━━━ ARTICLE

I can't believe Pday has come yet again. Does time always fly by this quickly? I sure hope not. I really am trying to enjoy every moment of my mission, even the hard ones. I will be honest, as far as teaching goes, it has been a hard month. We had a zone goal setting meeting this month and apparently the whole zone struggled in July. We don't know why, other than we just aren't doing enough. But despite all of that, I have seen such beautiful miracles this week and I know if we do more, our zone will reap blessings.
First off, remember how I told you I had all those clothes disappear in the typhoon? Well last Monday, after we e-mailed we went grocery shopping and ran errands and returned home. When we returned, I walked in the door and ALL of my clothes that had blown away were sitting on the couch, neatly stacked, washed, dryed, AND ironed. I was shocked! I called the other sisters in our house to find out who had brought my clothes. They didn't know. They had just found them hanging on the gate earlier that morning before they left. I have no idea who did it or how they knew the clothes were mine or even why they chose to be so kind to me, but my heart was greatly touched. I had tears in my eyes as I thought of some sweet Filipina nanay taking her time to wash, dry and iron my clothes, then secretly leave them hanging for me to find. It was a beautiful surprise. The Filipinos are truly some of the most beautiful and humble children of God.

━━━━━━

## EXERCISE 1
Revise the mission letter from "I can't believe" to "will reap blessings.", replacing "zone" with "district".
## EXERCISE 2
Pick up the mission letter after its last sentence and keep writing it.

━━━ DATA EXTRACT

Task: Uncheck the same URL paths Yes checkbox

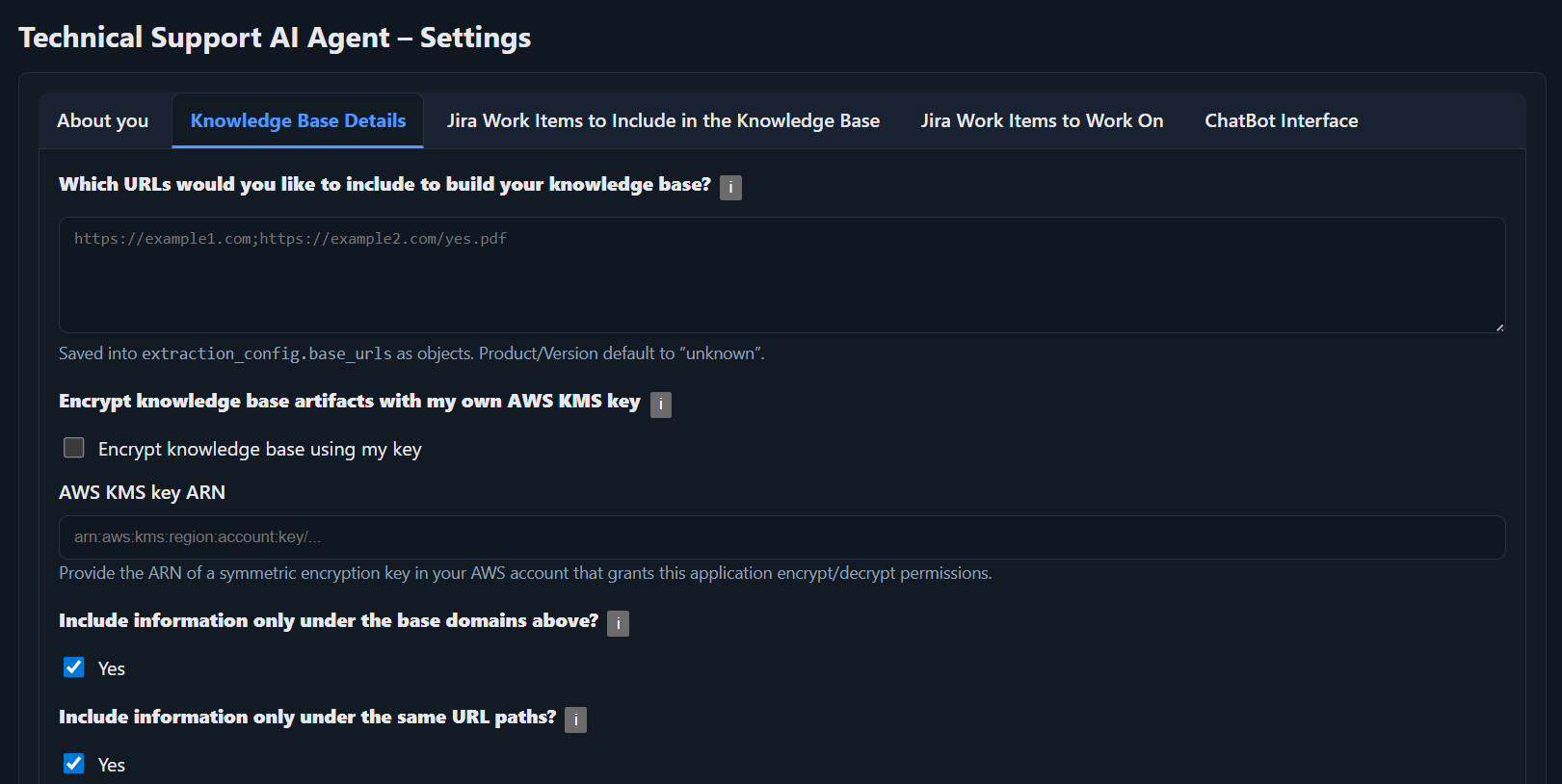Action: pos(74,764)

━━━━━━

## ANSWER 1
I can't believe Pday has come yet again. Does time always fly by this quickly? I sure hope not. I really am trying to enjoy every moment of my mission, even the hard ones. I will be honest, as far as teaching goes, it has been a hard month. We had a district goal setting meeting this month and apparently the whole district struggled in July. We don't know why, other than we just aren't doing enough. But despite all of that, I have seen such beautiful miracles this week and I know if we do more, our district will reap blessings.

## ANSWER 2
Last week we had two more typhoons hit us. Proselyting in the storms is really really hard. Everyone locks their gates and hides indoors until the storm passes (I would too). So, at times, we are just aimlessly walking around in a huge storm. I prayed for some help. Right after I prayed a jeepney driver pulled up next to us, I don't know where he came from but he told us to get inside. He drove us to our next area with no charge. He then gave us both a cup of hot Milo and wished us luck in spreading the "good word of God." We invited him to come to church and gave him a pass along card and he left as quickly as he arrived. I don't think I will ever see him again.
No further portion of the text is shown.